It took years to root out and torch flawed APIs from the JVM ecosystem. After that example, it’s hard to defend neglecting the problem again and launching with no solution.
If the cost of adding generics later is "existing code still works, and now this can work too" versus "the old version of genetics is flawed, burn everything down and use this version instead" or "generics didn't work out the way we wanted, use this new thing that's totally-not-generics-wink-wink"...
Well, I'd say waiting is the right call. You're already used to adding three extra lines of boilerplate after every single line of code for error handling, living without generics wasn't that hard.
Hell, I recall half the go community was convinced they weren't needed at all by the time they came around.
There's a gulf between "not launching perfectly" and launching with obvious, blatant deficiencies.
Go did the latter. Generics were always going to have to be implemented eventually, at least two languages in basically the space Go was targeting had had to bite that bullet in the decade before it was published. Support for third-party external dependencies only made that more dire.
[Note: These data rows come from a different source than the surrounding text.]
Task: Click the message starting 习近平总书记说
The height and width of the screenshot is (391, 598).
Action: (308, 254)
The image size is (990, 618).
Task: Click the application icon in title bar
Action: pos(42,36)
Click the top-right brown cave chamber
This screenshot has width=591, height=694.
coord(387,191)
Instead of doing the work up-front and launching with generics, they decided to launch with ad-hoc generic builtins and "lalala can't hear you" for a decade, then finally implement half-assed generics.
The idea that it would be better if go waited an additional year or two to launch with generics is laughable. That extra year probably makes the difference for the languages success.
Why not? I think his reasoning makes sense. Unless you mean that having a language with better design (but being released later) is not an improvement.
My argument is that timing is very important to adoption. Unix is not the best OS to have been designed by far, but it was the first free one. If go had been delayed, something else may have filled the slot, and there’s no reason to believe it would have been a better something else. I.e when Go did release 2 years later, but with generics, it’d be too late, and no one would care.
I'm not sure the creators of Unix would have agreed. Unix was a step in a very different direction at the time. It was a reaction to baroque operating systems that did a lot of stuff and were quite complex. The key to Unix is simplicity and, if you shave it down, that it was really a system interface definition - which enabled other people to create Unixen by offering the same system call interface with the same semantics.
It was neither free, nor do I think the timing played much of a role since there wasn't any comparable OS being made at the time. The important bit of Unix was a set of key ideas.